_Provided passage_.
========================================================================

- Spanish theatrical release poster
- Directed by: Javier Aguirre
- Written by: Paul Naschy Javier Aguirre Alberto S. Insua
- Produced by: Francisco Lara Polop Manuel Leguinche
- Starring: Paul Naschy Haydée Politoff Rosanna Yanni Mirta Miller Victor Alcazar Ingrid Garbo
- Cinematography: Raúl Pérez Cubero
- Edited by: Petra de Nieva
- Music by: Carmelo A. Bernaola
- Production companies: Janus Films Eva Film Marsk Associates Motion Picture Marketing
- Release date: 12 May 1973 (Spain);
- Country: Spain
- Language: Spanish
- Box office: $1,200,000

= Count Dracula's Great Love =

Count Dracula's Great Love (Spanish: El gran amor del conde Drácula) is a 1973 Spanish film directed by Javier Aguirre, and starring Paul Naschy as Count Dracula. The film also features Rosanna Yanni, Haydee Politoff (whom Naschy did not like working with), Mirta Miller and Ingrid Garbo.

========================================================================

_Material shown_.

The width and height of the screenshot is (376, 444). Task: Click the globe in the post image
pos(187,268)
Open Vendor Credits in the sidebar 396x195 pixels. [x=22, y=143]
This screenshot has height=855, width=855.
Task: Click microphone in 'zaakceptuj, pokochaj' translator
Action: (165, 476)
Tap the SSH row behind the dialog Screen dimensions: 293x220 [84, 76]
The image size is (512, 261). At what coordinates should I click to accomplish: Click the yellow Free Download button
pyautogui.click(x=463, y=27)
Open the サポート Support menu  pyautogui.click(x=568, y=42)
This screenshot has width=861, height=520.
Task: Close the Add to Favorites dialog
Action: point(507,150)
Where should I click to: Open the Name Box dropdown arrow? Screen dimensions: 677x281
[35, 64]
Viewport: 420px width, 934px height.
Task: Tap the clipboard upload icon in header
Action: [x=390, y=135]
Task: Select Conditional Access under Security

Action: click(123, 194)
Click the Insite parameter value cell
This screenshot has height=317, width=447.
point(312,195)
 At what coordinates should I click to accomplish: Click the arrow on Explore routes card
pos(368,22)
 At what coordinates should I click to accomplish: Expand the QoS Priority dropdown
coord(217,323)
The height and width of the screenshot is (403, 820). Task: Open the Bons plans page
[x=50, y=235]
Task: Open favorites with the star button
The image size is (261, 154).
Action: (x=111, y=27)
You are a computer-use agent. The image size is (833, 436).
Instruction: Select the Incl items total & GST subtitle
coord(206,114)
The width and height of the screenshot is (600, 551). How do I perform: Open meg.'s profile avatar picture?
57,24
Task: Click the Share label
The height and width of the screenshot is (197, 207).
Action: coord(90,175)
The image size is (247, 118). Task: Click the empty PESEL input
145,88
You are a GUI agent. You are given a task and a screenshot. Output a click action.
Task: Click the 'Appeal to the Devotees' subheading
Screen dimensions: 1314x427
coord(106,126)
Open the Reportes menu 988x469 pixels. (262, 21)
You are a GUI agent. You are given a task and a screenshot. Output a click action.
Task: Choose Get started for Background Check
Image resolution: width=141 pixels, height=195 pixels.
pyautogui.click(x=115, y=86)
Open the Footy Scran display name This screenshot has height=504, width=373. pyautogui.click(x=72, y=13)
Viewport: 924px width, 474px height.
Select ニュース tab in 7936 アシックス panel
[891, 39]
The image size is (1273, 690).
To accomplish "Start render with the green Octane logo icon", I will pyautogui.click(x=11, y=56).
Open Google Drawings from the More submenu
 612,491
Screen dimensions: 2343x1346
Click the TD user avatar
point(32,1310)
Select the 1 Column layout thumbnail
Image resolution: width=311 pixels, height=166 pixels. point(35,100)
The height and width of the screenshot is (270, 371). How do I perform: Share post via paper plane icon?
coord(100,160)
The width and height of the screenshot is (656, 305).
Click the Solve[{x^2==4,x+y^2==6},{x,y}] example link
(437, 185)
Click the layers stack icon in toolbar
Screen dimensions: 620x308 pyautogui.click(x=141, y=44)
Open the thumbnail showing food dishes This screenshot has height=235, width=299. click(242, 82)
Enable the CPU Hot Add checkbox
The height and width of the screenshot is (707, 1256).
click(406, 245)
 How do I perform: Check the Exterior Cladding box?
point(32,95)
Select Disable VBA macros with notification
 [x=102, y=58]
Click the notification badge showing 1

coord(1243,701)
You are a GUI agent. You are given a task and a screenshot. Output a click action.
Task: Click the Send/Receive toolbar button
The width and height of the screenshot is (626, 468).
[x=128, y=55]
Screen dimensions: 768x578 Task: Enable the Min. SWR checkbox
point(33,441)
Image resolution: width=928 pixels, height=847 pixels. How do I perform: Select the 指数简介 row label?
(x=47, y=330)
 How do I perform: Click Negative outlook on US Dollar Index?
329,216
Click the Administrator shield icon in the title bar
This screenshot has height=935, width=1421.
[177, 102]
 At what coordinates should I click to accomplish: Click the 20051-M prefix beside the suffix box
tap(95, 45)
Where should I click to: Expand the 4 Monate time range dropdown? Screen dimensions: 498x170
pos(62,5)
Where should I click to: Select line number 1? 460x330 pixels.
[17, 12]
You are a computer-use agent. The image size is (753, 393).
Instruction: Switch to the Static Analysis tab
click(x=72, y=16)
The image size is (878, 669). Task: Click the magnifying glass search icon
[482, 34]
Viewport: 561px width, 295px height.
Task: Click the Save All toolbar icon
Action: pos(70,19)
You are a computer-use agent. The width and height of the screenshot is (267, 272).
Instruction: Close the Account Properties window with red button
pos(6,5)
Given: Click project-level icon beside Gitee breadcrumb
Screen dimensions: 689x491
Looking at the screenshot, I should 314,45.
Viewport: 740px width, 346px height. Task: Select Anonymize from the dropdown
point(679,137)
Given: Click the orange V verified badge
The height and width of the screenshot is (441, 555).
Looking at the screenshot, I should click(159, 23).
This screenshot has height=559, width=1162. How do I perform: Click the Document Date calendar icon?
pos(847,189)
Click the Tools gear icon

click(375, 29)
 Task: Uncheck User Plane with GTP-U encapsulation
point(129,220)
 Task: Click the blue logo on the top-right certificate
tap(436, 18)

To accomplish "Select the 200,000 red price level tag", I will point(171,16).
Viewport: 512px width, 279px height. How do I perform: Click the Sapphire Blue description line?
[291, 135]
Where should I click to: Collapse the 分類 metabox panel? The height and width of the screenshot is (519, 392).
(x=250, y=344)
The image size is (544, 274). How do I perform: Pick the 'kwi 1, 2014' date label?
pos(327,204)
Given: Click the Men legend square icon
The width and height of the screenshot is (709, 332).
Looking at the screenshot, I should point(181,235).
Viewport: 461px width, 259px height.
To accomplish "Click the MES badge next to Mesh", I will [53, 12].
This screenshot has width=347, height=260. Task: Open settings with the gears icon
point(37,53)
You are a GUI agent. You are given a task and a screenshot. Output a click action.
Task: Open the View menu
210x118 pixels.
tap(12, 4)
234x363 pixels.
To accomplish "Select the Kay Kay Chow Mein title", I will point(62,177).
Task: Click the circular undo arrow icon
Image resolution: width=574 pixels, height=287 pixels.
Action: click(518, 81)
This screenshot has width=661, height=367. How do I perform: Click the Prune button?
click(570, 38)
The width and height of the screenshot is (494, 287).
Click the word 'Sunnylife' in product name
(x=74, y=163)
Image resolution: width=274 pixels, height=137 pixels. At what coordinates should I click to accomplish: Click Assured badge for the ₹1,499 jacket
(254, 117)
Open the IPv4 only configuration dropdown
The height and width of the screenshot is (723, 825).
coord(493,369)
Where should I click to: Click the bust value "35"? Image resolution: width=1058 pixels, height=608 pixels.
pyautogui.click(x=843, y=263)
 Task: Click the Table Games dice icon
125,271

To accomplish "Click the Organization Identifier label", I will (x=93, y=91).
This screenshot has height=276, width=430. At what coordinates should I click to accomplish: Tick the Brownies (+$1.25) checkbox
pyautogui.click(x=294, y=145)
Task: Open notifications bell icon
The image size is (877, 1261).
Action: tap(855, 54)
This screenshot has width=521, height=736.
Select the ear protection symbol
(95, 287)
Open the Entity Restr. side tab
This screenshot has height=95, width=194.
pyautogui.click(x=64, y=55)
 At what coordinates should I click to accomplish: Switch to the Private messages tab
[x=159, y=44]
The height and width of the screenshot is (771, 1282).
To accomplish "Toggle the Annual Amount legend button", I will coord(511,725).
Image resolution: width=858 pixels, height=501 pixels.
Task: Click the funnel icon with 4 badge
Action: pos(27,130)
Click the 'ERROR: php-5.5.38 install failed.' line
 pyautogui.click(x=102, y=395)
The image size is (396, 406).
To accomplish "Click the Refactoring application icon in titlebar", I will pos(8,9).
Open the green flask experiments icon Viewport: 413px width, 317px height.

========================================================================

_Brief 1_.
Answer these from the page about the film Count Dracula's Great Love:
(a) Who edited the film?
(b) On what date was it released in Spain?
(c) Which actress did Paul Naschy not like working with?
_Brief 2_.
Write the next few sentences of the page about the film Count Dracula's Great Love, picking up after its last sentence.

_Task answer 1_.
(a) Petra de Nieva
(b) 12 May 1973
(c) Haydee Politoff

_Task answer 2_.
The film was shot in 1972, but took about a year to be released anywhere. It first premiered in April 1973 at the Paris Festival of Fantastic Films, along with Naschy's Hunchback of the Morgue, and then was released in Spain on 12 May 1973. It was released to U.S. theaters in March 1974 as Dracula's Great Love (on a double bill with The Vampires Night Orgy), then re-released later in 1979 by Motion Picture Marketing under the title Cemetery Girls (the poster emphasizing the film's adult content and indicating nothing of its star Paul Naschy or Spanish origin). Contrary to some sources, this film was never released under the titles Vampire Playgirls or Graveyard Tramps; these were other films retitled by MPM which were often paired with Cemetery Girls in drive-ins.

The film was released (heavily edited) in the U.K. on 8 August 1974 as Dracula's Virgin Lovers, double-billed with Venom (aka The Legend of Spider Forest). The running time in England was cut from 83 minutes to only 66 minutes. The film was released in Italy as The Diabolical Loves of Nosferatu, in Thailand as Virgin Lovers, and in Mexico as The Orgy of Dracula.

The film has been released uncut on Blu-ray by Vinegar Syndrome.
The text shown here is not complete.